The Future of Food Part 4: Hydroponics

Hydroponics – A Growing Opportunity

As Earth’s population continues to grow, the challenge is to produce more food whilst being more sustainable. To assist with this, one new technological approach is Hydroponics; a niche method of food production. It is the process by which plants are grown without soil, by using mineral nutrient salts dissolved in water.

So what are the benefits of Hydroponics? Firstly farmers can more accurately control a plant’s nutrition, which leads to an improve in their yields. They also experience higher propagation success rates and make savings on fertilizers, pesticides and herbicides. Perhaps hydroponic technology’s greatest appeal is that is makes more efficient use of space.
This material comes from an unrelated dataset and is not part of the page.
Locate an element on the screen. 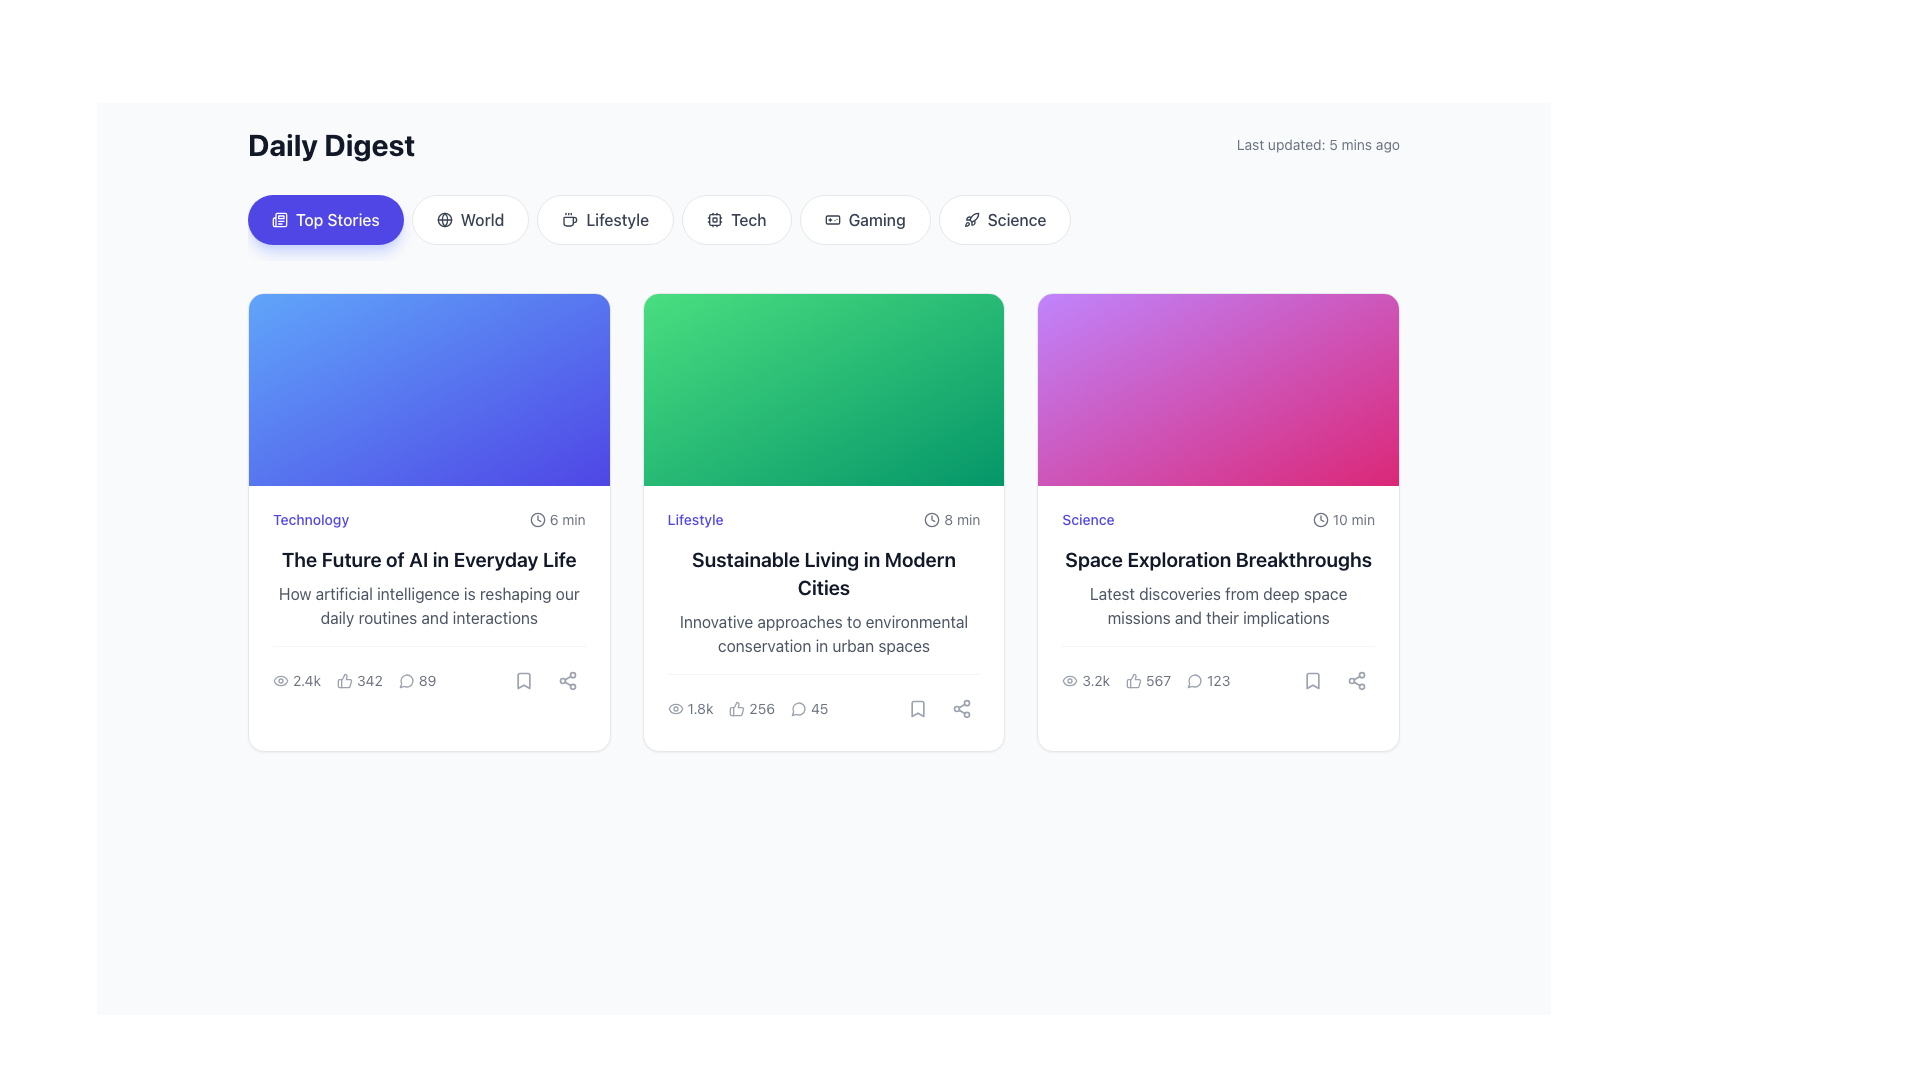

And as Earth becomes more populated, space is a premium commodity.


The United Nations has predicted that by 2050 70% of the world population will live in cities. Hydroponics can be utilized in city environments where useful soil space is scarce. Furthermore, being able to produce locally within cities reduces the carbon footprint generated through the vast transportation of food. Rooftop hydroponic greenhouses are predicted to pop up in cities across the world. Just like in traditional greenhouses, hydropnic growers can have complete control of climate – humidity, temperate, air composition. This means they can grow foods all year round, regardless of the season, maximizing their business profits.

Ironically, hydroponic technology is actually water saving, and when effectively managed, it uses only 10% of water when compared to field-grown methods. With water shortage such a critical world-wide issue, Hydroponics seems to offer a viable solution to crop production.

However, the implementation of Hydroponic systems require expertise,  commitment and technical knowledge. There have also been some heated debates about whether Hydroponics can ever be classified as organic, since they grow in a liquid medium, and not soil. Beyond this, other critics argue that the vast majority of Hydroponic systems produce only vegetables, and especially low-calorie vegetables like lettuce, kale, chard, and herbs, and human life cannot be sustained on these types of foods. But with the evident destruction of the environment, coupled with increasingly populated cities, Hydroponics may pave the way towards sourcing the healthy and affordable food the planet needs.